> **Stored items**
↓

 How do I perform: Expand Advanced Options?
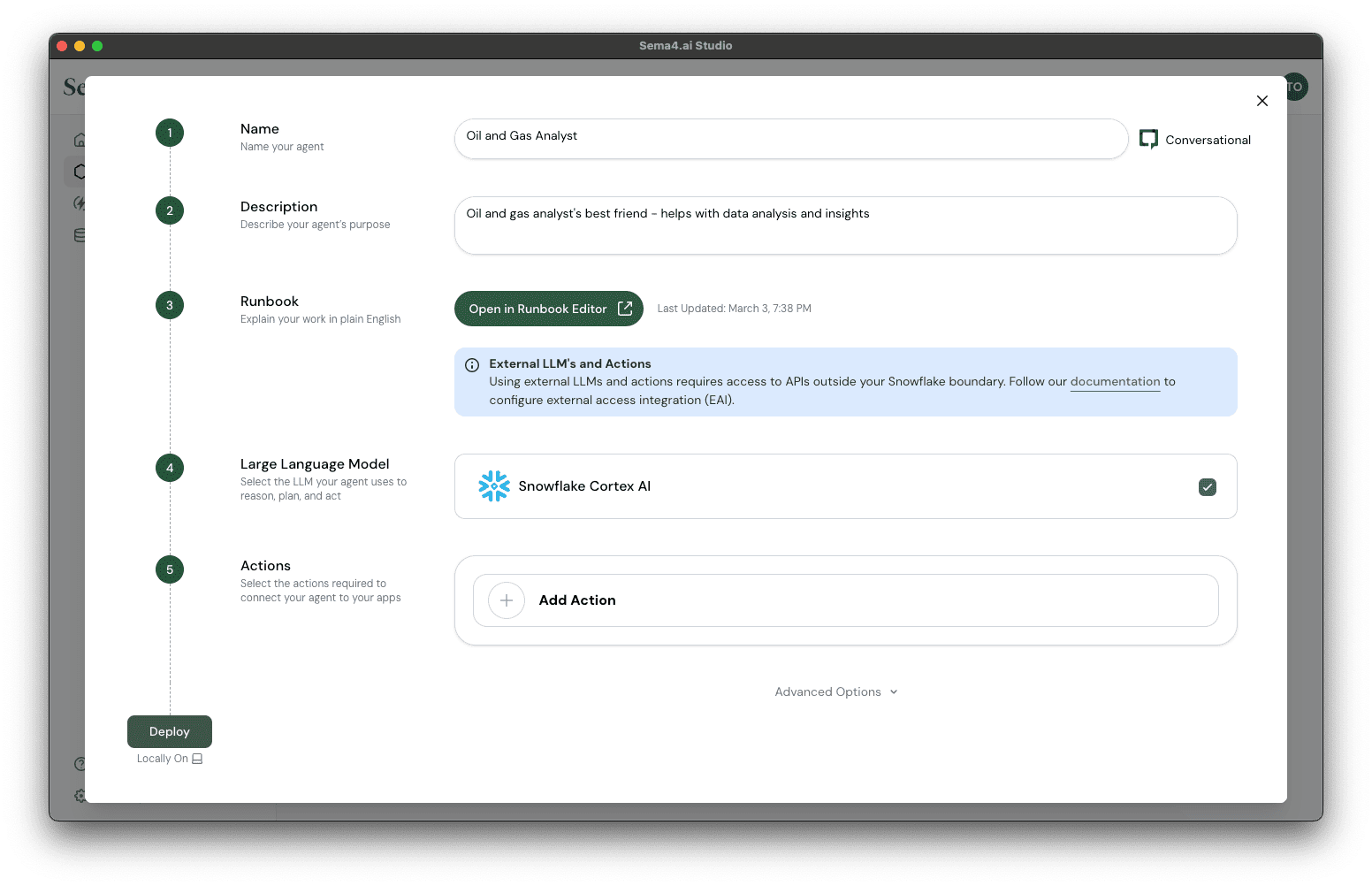[828, 691]
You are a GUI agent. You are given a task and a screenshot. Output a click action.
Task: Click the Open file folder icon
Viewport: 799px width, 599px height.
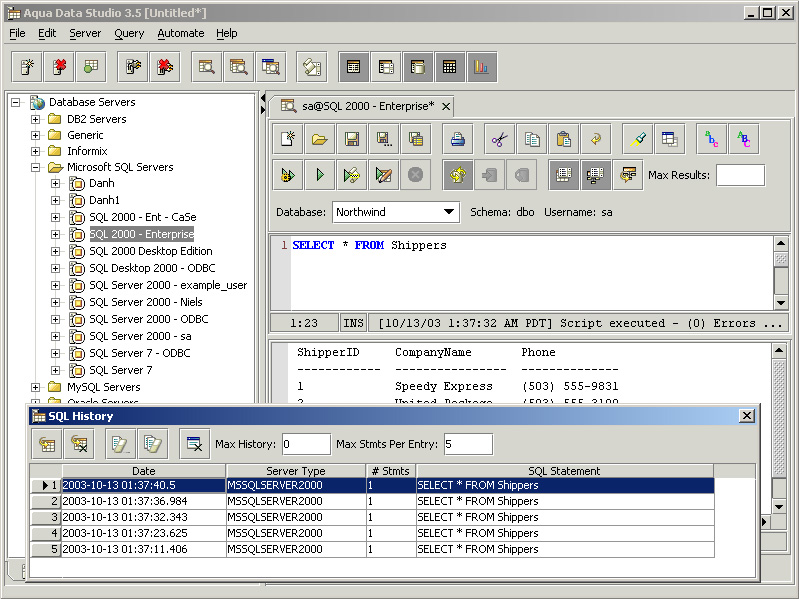[x=319, y=139]
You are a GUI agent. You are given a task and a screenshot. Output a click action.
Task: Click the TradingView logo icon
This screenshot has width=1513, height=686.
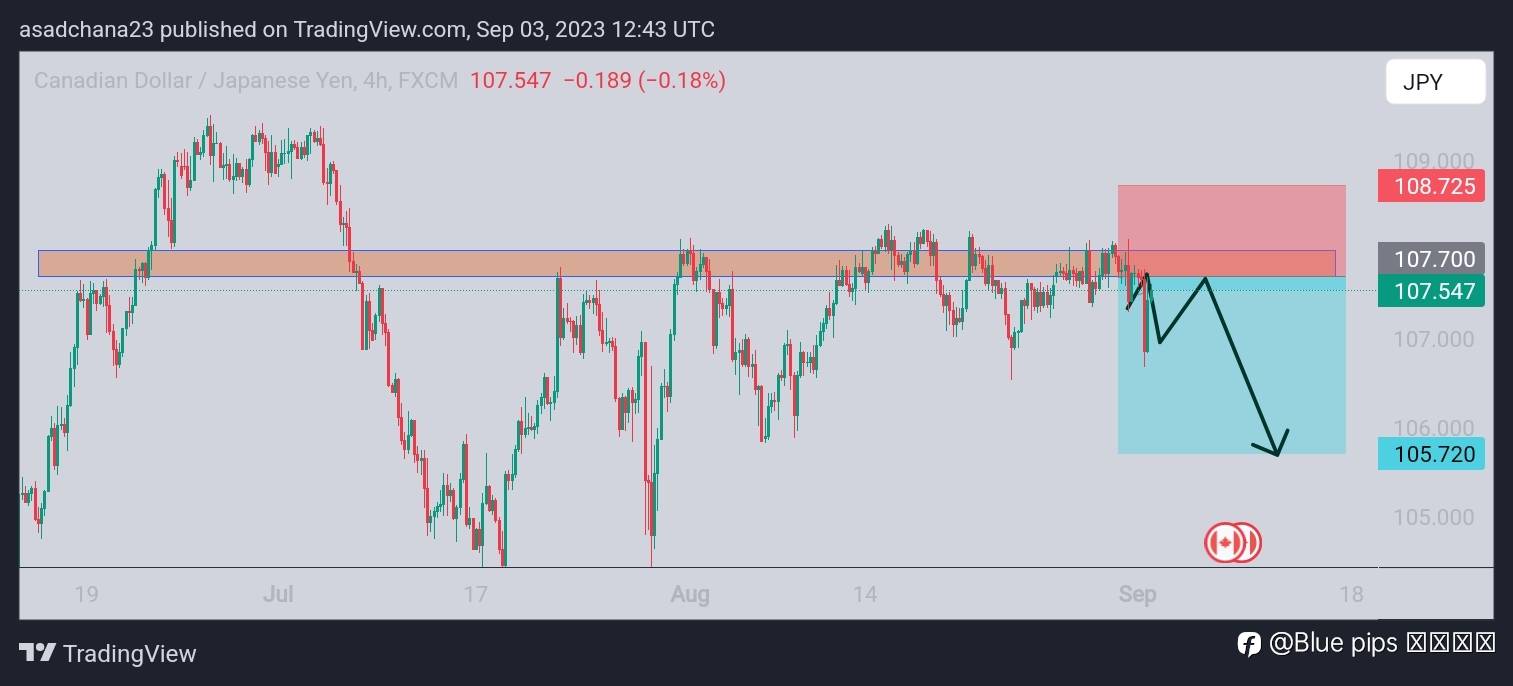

↑

> **Assignment**
Each record should be printed exactly as it appears, leaving the pictures out.

> **Written response**
 How do I perform: Expand Advanced Options?
[828, 691]
You are a GUI agent. You are given a task and a screenshot. Output a click action.
Task: Click the Open file folder icon
Viewport: 799px width, 599px height.
[x=319, y=139]
You are a GUI agent. You are given a task and a screenshot. Output a click action.
Task: Click the TradingView logo icon
This screenshot has width=1513, height=686.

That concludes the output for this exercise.